The half-life of plutonium-239 is 24,100 years. Of an original mass of 100g, how much plutonium-239 remains after 96,440 years?

Nov 10, 2015

$6.25 g$

Explanation:

Note: I edited the question to use the half-life of plutonium-239 as the correct value of $24 , 100$ years, not the value in the original question of $24 , 110$ years, which I assume was a typo.

Use the equation

${M}_{r} = {M}_{i} \times {\left(\frac{1}{2}\right)}^{n}$

Where $n$ is the number of half-lives
${M}_{r}$ is the mass remaining after $n$ half-lives
and ${M}_{i}$ is the initial mass of the sample

to find $n$, the number of half-lives, divide the total time ($96 , 400$) by the time of the half-life ($24 , 100$)

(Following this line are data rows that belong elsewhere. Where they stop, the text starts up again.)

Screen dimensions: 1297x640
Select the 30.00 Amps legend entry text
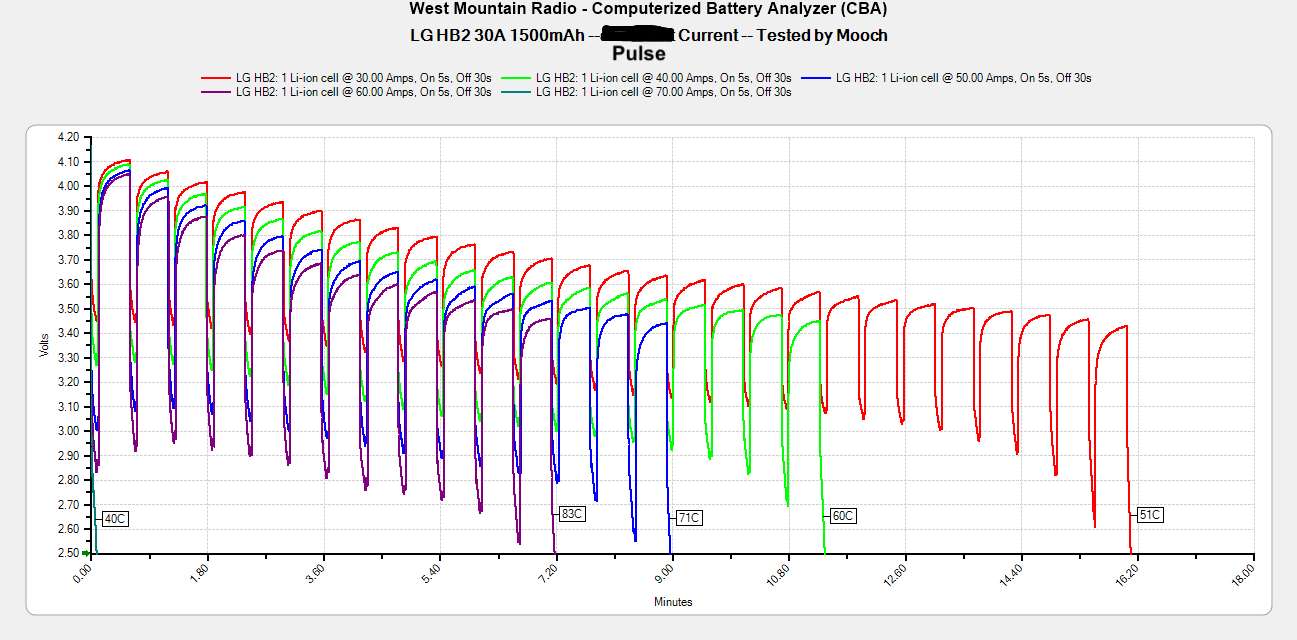[363, 77]
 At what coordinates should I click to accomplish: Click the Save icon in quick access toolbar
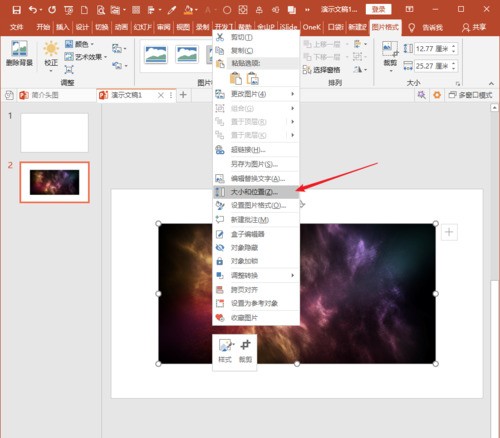tap(16, 10)
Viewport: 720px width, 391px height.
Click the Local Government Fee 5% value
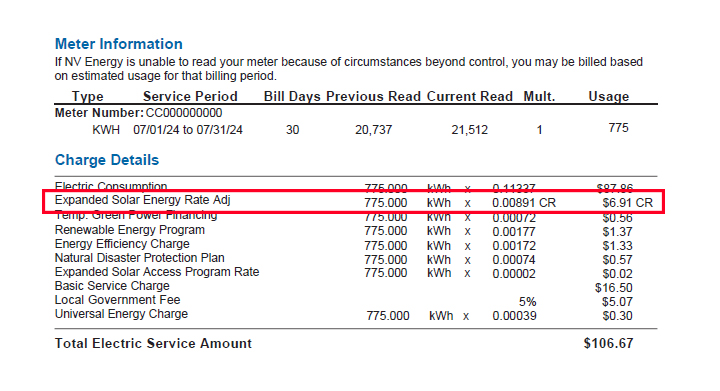(528, 302)
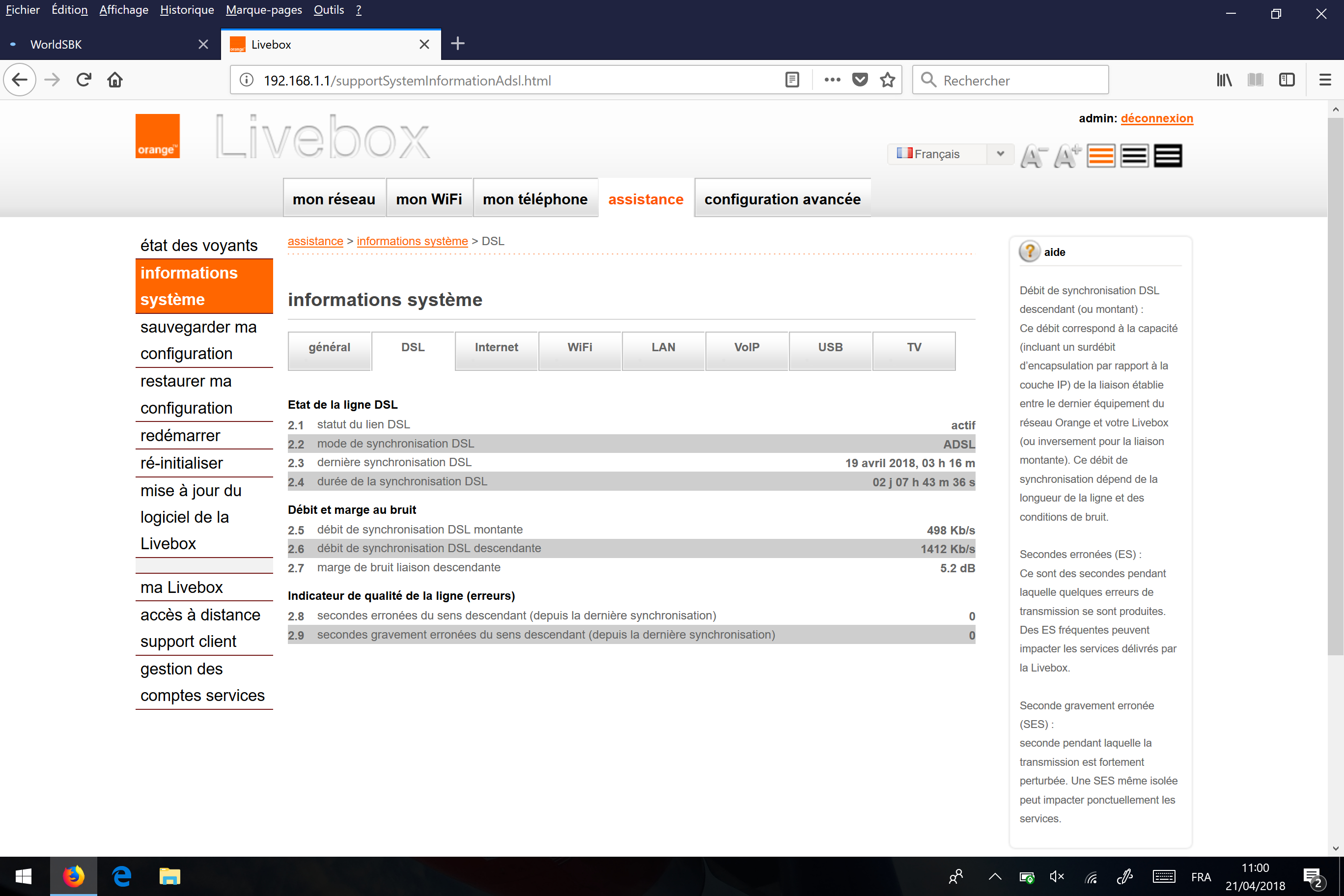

$n = \frac{96 , 400}{24 , 100} = 4$

So:
${M}_{r} = 100 g \times {\left(\frac{1}{2}\right)}^{4} = 6.25 g$

The mass remaining is $6.25 g$

Nov 10, 2015

$\text{6.25 g}$

Explanation:

The nuclear half-life of a nuclide tells you how much time must pass before half of an initial sample of said nuclide undergoes radioactive decay.

Simply put, an initial sample of radioactive isotope is halved with every passing of a half-life.

This means that for a ${A}_{0}$ sample of a radioactive isotope, you can say that you'll be left with

• ${A}_{0} \cdot \frac{1}{2} \to$ after one half-life
• ${A}_{0} / 2 \cdot \frac{1}{2} = {A}_{0} / 4 \to$ after two half-lives
• ${A}_{0} / 4 \cdot \frac{1}{2} = {A}_{0} / 8 \to$ after three half-lives
• ${A}_{0} / 8 \cdot \frac{1}{2} = {A}_{0} / 16 \to$ after four half-lives
$\vdots$

and so on.

Notice that you can express the amount of the sample that remains after $n$ half-lives like this

$\textcolor{b l u e}{{A}_{n} = {A}_{0} \cdot \frac{1}{2} ^ n}$

Now, notice that the time given to you is actually a multiple of the half-life

$n = \frac{96440}{24110} = 4$

This means that four half-lives of plutonium-239 will pass in $\text{96,440}$, and so the remaining sample after this period of time will be

$m = \text{100 g" * 1/2^4 = "6.25 g}$

I'll leave the answer rounded to three sig figs, despite the fact that you only have one sig fig for the mass of the sample.